For Sanger sequencing, Polymerase Chain Reaction (PCR) is used to amplify targeted regions. After purification of the PCR products, cycle sequencing is carried out using the ABI Big Dye Terminator v.3.0 kit. PCR products are resolved by electrophoresis on an ABI 3730xl capillary sequencer. In nearly all cases, cycle sequencing is performed separately in both the forward and reverse directions.
Patient DNA sequence is aligned to the genomic reference sequence for the indicated gene region(s). All differences from the reference sequences (sequence variants) are assigned to one of five interpretation categories, listed below, per ACMG Guidelines (Richards et al. 2015).
(1) Pathogenic Variants
(2) Likely Pathogenic Variants
(3) Variants of Uncertain Significance
(4) Likely Benign Variants
(5) Benign, Common Variants
Human Genome Variation Society (HGVS) recommendations are used to describe sequence variants (http://www.hgvs.org). Rare variants and undocumented variants are nearly always classified as likely benign if there is no indication that they alter protein sequence or disrupt splicing.
Deletion/Duplication Testing via aCGH
As required, DNA is extracted from the patient specimen. Equal amounts of genomic DNA from the patient and a gender matched reference sample are amplified and labeled with Cy3 and Cy5 dyes, respectively. To prevent any sample cross contamination, a unique sample tracking control is added into each patient sample. Each labeled patient product is then purified, quantified, and combined with the same amount of reference product. The combined sample is loaded onto the designed array and hybridized for at least 22 hours at 65ºC. Arrays are then washed and scanned immediately with 2.5 µM resolution. Only data for the gene(s) of interest for each patient are extracted and analyzed.

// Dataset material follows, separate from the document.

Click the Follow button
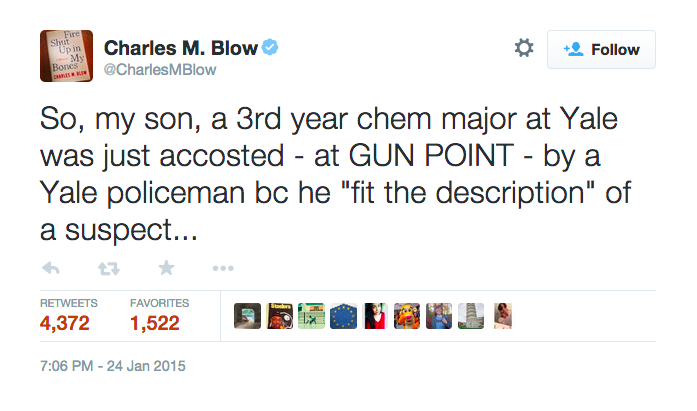Viewport: 697px width, 411px height. 601,49
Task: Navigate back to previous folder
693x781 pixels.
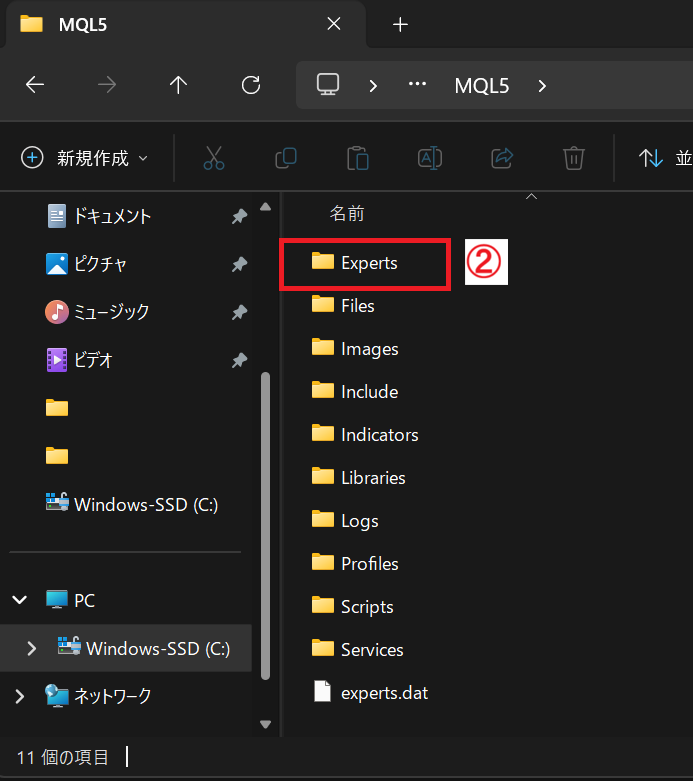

PreventionGenetics’ high density gene-centric (HDGC) aCGH is designed to have comprehensive coverage for both coding and non-coding regions for each targeted gene with very high density probe coverage. The average probe spacing within each exon is 47 bp or a minimum of three probes per exon covering all targeted exons and UTRs. The average probe spacing is 289 bp covering all intronic, 2kb upstream and downstream regions of each targeted gene. In addition, the flanking 300-bp intronic sequence on either side of targeted exons has enriched probe coverage. Therefore, PreventionGenetics’ aCGH enables the detection of relatively small deletion and amplification mutations within a single exon of a given gene or deletion and amplification mutations encompassing the entire gene.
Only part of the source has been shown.